So today I spent a couple of hours bonding with Kashi. He slept in my pocket from 7-9 and woke up later on to snack on some cat food while still being in my pocket 
nomnom!


----------



## Amy1024 (Mar 18, 2010)

That's so cute! And you're so lucky he would sleep inside your hoodie's pocket. The first and last time I put Hershi in my hoodie's pocket, she pooped and peed in it. :? 

And Kashi is a perfect name for him; it's very cute!


----------



## shetland (Sep 2, 2008)

I guess somebody really loves their new baby!
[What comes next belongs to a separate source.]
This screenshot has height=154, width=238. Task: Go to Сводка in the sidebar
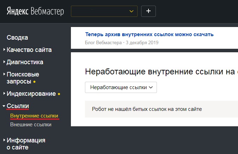[17, 38]
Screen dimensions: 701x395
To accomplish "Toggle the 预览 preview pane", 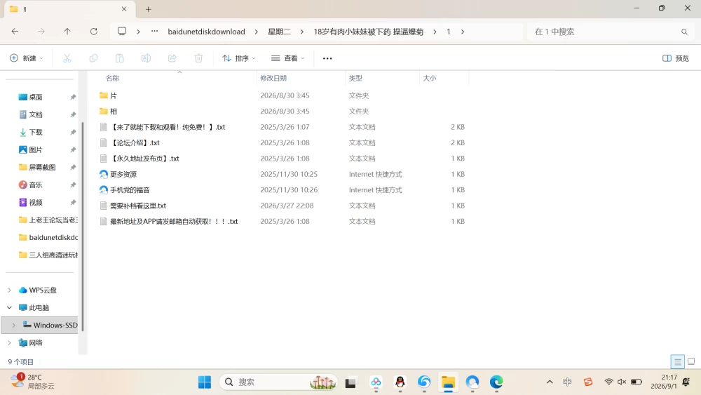I will 676,58.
I love all of the pictures. I would love more Heeeeeeeeeeeeeeeeee!!!!!!!!!


----------



## Sela (Apr 10, 2010)

<3 Cuuuute. Kiss his little nose for me.


----------



## shaelikestaquitos (Feb 2, 2010)

Amy1024 said:


> That's so cute! And you're so lucky he would sleep inside your hoodie's pocket. The first and last time I put Hershi in my hoodie's pocket, she pooped and peed in it. :?
> 
> And Kashi is a perfect name for him; it's very cute!
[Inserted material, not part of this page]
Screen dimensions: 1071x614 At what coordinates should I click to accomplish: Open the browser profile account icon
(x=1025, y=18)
Haha yeah, he's pooped on me once so far... but I've figured out a way for him to not pee/poop on me. I usually wake him up and let him walk around his cage for a bit so that he does whatever he needs to do (if I don't he gets agitated and will start pacing around me and pee/poop on me lol).


----------



## jdlover90 (Jun 14, 2010)

He's adorable!  
I can't wait until I get mine.


----------